### Dataset records
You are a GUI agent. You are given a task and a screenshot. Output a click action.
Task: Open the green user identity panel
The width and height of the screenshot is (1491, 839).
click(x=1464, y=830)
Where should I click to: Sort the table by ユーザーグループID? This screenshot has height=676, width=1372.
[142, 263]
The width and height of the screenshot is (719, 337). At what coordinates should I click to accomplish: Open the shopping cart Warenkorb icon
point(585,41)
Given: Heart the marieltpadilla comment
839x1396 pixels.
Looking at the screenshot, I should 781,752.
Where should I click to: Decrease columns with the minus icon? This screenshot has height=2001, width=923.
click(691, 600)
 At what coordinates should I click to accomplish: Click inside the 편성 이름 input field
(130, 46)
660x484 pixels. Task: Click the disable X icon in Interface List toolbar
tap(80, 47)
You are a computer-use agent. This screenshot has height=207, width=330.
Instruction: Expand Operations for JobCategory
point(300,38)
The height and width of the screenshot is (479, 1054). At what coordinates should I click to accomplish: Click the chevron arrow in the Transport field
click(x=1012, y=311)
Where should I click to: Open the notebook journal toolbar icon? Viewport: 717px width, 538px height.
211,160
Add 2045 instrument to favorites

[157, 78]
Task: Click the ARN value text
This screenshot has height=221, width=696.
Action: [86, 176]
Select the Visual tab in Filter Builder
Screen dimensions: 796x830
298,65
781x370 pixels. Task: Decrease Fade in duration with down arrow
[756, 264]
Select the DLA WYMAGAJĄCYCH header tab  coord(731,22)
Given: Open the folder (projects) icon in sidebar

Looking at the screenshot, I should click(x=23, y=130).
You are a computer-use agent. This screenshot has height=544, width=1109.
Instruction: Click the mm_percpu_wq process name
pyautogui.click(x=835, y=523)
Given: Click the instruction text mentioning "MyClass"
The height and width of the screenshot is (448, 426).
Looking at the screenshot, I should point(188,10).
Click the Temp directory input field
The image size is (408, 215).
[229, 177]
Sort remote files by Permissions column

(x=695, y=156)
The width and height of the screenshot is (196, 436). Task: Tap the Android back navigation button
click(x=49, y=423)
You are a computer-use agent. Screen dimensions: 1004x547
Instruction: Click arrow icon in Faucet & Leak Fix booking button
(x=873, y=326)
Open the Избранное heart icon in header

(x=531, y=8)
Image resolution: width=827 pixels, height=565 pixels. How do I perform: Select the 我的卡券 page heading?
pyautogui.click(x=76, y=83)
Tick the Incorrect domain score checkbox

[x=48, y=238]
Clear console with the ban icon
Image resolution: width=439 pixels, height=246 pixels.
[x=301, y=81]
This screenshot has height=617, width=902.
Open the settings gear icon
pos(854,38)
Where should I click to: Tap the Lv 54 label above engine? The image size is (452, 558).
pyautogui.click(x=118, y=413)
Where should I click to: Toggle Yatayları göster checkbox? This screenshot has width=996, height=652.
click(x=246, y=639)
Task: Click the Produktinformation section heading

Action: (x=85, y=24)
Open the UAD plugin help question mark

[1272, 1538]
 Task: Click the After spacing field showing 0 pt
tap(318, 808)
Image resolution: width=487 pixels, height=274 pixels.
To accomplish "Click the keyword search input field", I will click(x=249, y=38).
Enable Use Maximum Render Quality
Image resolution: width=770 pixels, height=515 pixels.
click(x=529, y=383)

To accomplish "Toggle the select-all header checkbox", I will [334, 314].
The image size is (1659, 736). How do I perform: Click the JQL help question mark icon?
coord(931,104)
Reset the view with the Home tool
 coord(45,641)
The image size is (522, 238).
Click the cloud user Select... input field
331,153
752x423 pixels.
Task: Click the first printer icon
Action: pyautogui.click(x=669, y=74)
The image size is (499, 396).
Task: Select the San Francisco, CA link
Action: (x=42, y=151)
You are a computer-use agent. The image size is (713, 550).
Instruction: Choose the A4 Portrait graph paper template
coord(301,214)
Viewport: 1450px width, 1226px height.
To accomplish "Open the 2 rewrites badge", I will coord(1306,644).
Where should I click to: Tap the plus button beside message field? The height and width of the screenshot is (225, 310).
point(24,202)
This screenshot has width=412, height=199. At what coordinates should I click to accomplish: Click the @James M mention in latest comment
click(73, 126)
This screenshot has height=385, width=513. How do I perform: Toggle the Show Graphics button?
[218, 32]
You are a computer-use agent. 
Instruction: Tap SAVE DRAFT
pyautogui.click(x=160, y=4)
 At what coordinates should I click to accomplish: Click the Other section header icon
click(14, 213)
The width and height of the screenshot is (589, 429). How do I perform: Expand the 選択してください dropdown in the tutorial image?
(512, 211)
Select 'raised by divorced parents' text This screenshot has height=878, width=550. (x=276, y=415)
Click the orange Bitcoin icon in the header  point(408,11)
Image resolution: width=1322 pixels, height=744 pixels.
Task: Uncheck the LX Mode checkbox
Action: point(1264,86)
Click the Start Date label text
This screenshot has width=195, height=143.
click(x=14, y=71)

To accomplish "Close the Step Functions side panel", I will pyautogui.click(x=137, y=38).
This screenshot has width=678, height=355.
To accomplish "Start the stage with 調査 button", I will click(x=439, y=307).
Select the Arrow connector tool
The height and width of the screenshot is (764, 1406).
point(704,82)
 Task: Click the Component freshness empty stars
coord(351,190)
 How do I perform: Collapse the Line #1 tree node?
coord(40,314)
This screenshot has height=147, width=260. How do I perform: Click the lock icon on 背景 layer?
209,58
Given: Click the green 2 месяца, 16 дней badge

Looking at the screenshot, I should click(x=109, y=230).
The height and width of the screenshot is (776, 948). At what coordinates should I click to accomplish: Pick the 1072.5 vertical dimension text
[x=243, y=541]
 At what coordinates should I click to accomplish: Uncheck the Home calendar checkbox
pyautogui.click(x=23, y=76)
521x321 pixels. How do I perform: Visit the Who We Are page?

### Directions for this task
Reproduce all of the data above verbatim, line for line, without altering, omitting, or adding anything.

### Exercise response
You are a GUI agent. You are given a task and a screenshot. Output a click action.
Task: Open the green user identity panel
The width and height of the screenshot is (1491, 839).
click(x=1464, y=830)
Where should I click to: Sort the table by ユーザーグループID? This screenshot has height=676, width=1372.
[142, 263]
The width and height of the screenshot is (719, 337). At what coordinates should I click to accomplish: Open the shopping cart Warenkorb icon
point(585,41)
Given: Heart the marieltpadilla comment
839x1396 pixels.
Looking at the screenshot, I should 781,752.
Where should I click to: Decrease columns with the minus icon? This screenshot has height=2001, width=923.
click(691, 600)
 At what coordinates should I click to accomplish: Click inside the 편성 이름 input field
(130, 46)
660x484 pixels. Task: Click the disable X icon in Interface List toolbar
tap(80, 47)
You are a computer-use agent. This screenshot has height=207, width=330.
Instruction: Expand Operations for JobCategory
point(300,38)
The height and width of the screenshot is (479, 1054). At what coordinates should I click to accomplish: Click the chevron arrow in the Transport field
click(x=1012, y=311)
Where should I click to: Open the notebook journal toolbar icon? Viewport: 717px width, 538px height.
211,160
Add 2045 instrument to favorites

[157, 78]
Task: Click the ARN value text
This screenshot has height=221, width=696.
Action: [86, 176]
Select the Visual tab in Filter Builder
Screen dimensions: 796x830
298,65
781x370 pixels. Task: Decrease Fade in duration with down arrow
[756, 264]
Select the DLA WYMAGAJĄCYCH header tab  coord(731,22)
Given: Open the folder (projects) icon in sidebar

Looking at the screenshot, I should click(x=23, y=130).
You are a computer-use agent. This screenshot has height=544, width=1109.
Instruction: Click the mm_percpu_wq process name
pyautogui.click(x=835, y=523)
Given: Click the instruction text mentioning "MyClass"
The height and width of the screenshot is (448, 426).
Looking at the screenshot, I should point(188,10).
Click the Temp directory input field
The image size is (408, 215).
[229, 177]
Sort remote files by Permissions column

(x=695, y=156)
The width and height of the screenshot is (196, 436). Task: Tap the Android back navigation button
click(x=49, y=423)
You are a computer-use agent. Screen dimensions: 1004x547
Instruction: Click arrow icon in Faucet & Leak Fix booking button
(x=873, y=326)
Open the Избранное heart icon in header

(x=531, y=8)
Image resolution: width=827 pixels, height=565 pixels. How do I perform: Select the 我的卡券 page heading?
pyautogui.click(x=76, y=83)
Tick the Incorrect domain score checkbox

[x=48, y=238]
Clear console with the ban icon
Image resolution: width=439 pixels, height=246 pixels.
[x=301, y=81]
This screenshot has height=617, width=902.
Open the settings gear icon
pos(854,38)
Where should I click to: Tap the Lv 54 label above engine? The image size is (452, 558).
pyautogui.click(x=118, y=413)
Where should I click to: Toggle Yatayları göster checkbox? This screenshot has width=996, height=652.
click(x=246, y=639)
Task: Click the Produktinformation section heading

Action: (x=85, y=24)
Open the UAD plugin help question mark

[1272, 1538]
 Task: Click the After spacing field showing 0 pt
tap(318, 808)
Image resolution: width=487 pixels, height=274 pixels.
To accomplish "Click the keyword search input field", I will click(x=249, y=38).
Enable Use Maximum Render Quality
Image resolution: width=770 pixels, height=515 pixels.
click(x=529, y=383)

To accomplish "Toggle the select-all header checkbox", I will [334, 314].
The image size is (1659, 736). How do I perform: Click the JQL help question mark icon?
coord(931,104)
Reset the view with the Home tool
 coord(45,641)
The image size is (522, 238).
Click the cloud user Select... input field
331,153
752x423 pixels.
Task: Click the first printer icon
Action: pyautogui.click(x=669, y=74)
The image size is (499, 396).
Task: Select the San Francisco, CA link
Action: (x=42, y=151)
You are a computer-use agent. The image size is (713, 550).
Instruction: Choose the A4 Portrait graph paper template
coord(301,214)
Viewport: 1450px width, 1226px height.
To accomplish "Open the 2 rewrites badge", I will coord(1306,644).
Where should I click to: Tap the plus button beside message field? The height and width of the screenshot is (225, 310).
point(24,202)
This screenshot has width=412, height=199. At what coordinates should I click to accomplish: Click the @James M mention in latest comment
click(73, 126)
This screenshot has height=385, width=513. How do I perform: Toggle the Show Graphics button?
[218, 32]
You are a computer-use agent. 
Instruction: Tap SAVE DRAFT
pyautogui.click(x=160, y=4)
 At what coordinates should I click to accomplish: Click the Other section header icon
click(14, 213)
The width and height of the screenshot is (589, 429). How do I perform: Expand the 選択してください dropdown in the tutorial image?
(512, 211)
Select 'raised by divorced parents' text This screenshot has height=878, width=550. (x=276, y=415)
Click the orange Bitcoin icon in the header  point(408,11)
Image resolution: width=1322 pixels, height=744 pixels.
Task: Uncheck the LX Mode checkbox
Action: point(1264,86)
Click the Start Date label text
This screenshot has width=195, height=143.
click(x=14, y=71)

To accomplish "Close the Step Functions side panel", I will pyautogui.click(x=137, y=38).
This screenshot has width=678, height=355.
To accomplish "Start the stage with 調査 button", I will click(x=439, y=307).
Select the Arrow connector tool
The height and width of the screenshot is (764, 1406).
point(704,82)
 Task: Click the Component freshness empty stars
coord(351,190)
 How do I perform: Collapse the Line #1 tree node?
coord(40,314)
This screenshot has height=147, width=260. How do I perform: Click the lock icon on 背景 layer?
209,58
Given: Click the green 2 месяца, 16 дней badge

Looking at the screenshot, I should click(x=109, y=230).
The height and width of the screenshot is (776, 948). At what coordinates should I click to accomplish: Pick the 1072.5 vertical dimension text
[x=243, y=541]
 At what coordinates should I click to accomplish: Uncheck the Home calendar checkbox
pyautogui.click(x=23, y=76)
521x321 pixels. How do I perform: Visit the Who We Are page?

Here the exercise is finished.